Lesson 6: Challenges for Earth's Reservoirs


Activity 1: Investigating and Asking Questions

Materials: access to information about water reservoirs, phone book and phone
In this activity, you will search a local, national, or even global news source for evidence of changes in a water ecosystem. In your search, you will be looking for either abiotic or biotic factors that have caused a change, disruption, or improvement in the water ecosystem. Your goal is to consider the questions from the reading and use the answers to develop a question that will aid in an investigation to solve or prevent the problem. You may use one of the following examples or find one of your own:
  • Introduction of Asian carp to the Mississippi River
  • Introduction of snakeheads to local freshwater sources
  • Zebra mussels in the Great Lakes
  • Agricultural (non-point source pollution) run-off
  • Influence of oil spills and their clean up
To develop a topic other than the ones listed, try calling a local water official and asking questions about challenges with water in your local area involving either abiotic or biotic factors. Remember that the focus of your investigation is to ultimately develop a question that will lead to inquiry and discovering or aiding in the resolution of the problem you discover.

Once you have a topic, think about what you want to focus on. If your topic is lakes, for example, what do you want to focus on about lakes? Once you have an area of focus for lakes (pollution, water purity, eutrophication, etc.), think about possible problems associated with the area of focus (causes and effects). From the problems, begin to think about possible solutions. What will help fix this problem? What will prevent this problem? From these questions, you will develop a question that will drive the inquiry that you desire.
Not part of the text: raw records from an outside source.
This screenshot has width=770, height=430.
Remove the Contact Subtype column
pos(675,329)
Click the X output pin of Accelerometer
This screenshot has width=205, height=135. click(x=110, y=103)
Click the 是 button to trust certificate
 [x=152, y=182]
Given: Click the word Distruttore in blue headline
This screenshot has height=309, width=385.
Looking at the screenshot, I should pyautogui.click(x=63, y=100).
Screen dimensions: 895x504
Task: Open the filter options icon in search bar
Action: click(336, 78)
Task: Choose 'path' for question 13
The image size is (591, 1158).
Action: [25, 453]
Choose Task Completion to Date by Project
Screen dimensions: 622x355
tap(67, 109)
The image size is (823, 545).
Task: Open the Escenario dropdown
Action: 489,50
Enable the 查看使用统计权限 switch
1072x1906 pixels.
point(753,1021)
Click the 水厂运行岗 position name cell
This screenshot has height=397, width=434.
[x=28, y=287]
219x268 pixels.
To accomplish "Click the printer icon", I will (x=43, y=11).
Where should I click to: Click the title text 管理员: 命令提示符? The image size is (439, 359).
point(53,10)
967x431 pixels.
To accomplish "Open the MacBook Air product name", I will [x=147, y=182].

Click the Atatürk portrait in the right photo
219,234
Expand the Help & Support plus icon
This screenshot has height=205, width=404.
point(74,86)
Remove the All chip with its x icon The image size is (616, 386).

The "Investigating and Asking Questions" activity sheet includes similar questions from the reading. Use each section to jot down notes from your investigation. As you progress, think about what it is that you want to know and then make sure that you are finding information to develop a question that will help you. The hard part is going to be to thinking about something in a solution that can be tested. For example, say you are going to focus on the impact of run-off on a lake. You want to test something to reduce run-off, so you need to think about how this can be tested. This is the root of your inquiry question. Choose one small part of the solution that can be tested and write your question so that you are looking at that one thing. You can refer to the answers to the last question of today's reading for examples. Just be sure that your own questions are unique for the activity that you have developed.
For this activity, your child will be focused on understanding how to investigate and recognize a problem with the intent of developing a meaningful question. There is always the possibility that your child will go further than is necessary with the investigation process. Be sure that she has focused on developing an inquiry question that will guide an investigation. Good inquiries have the following characteristics:
  • Student poses a question or claim that can be tested.
  • The question is based on important scientific background knowledge.
  • The inquiry leads to an investigation that allows data collection.
  • Student will be able to look at a variable that can be adjusted.
Your child will be focused on developing a question at this point, so the goal is to consider a question that will focus the inquiry on a specific issue associated with the solving of a problem or the prevention of one. Just for the sake of time, be sure to stop at the question development stage.
Here are some examples of good inquiry questions:
  • When deicing roads to melt snow, what concentrations of salt are acceptable to use?
  • What types of materials can be used to prevent landfill seepage from entering a local aquifer?
  • What are some procedures to ensure sewer lines do not break?
The student plan section includes an example on issues with a lake. Sample inquiry questions from that topic might be "What types of practices can be used to reduce or prevent agricultural run-off from entering a lake?" or "What practices will reduce the impact of run-off from a lake?"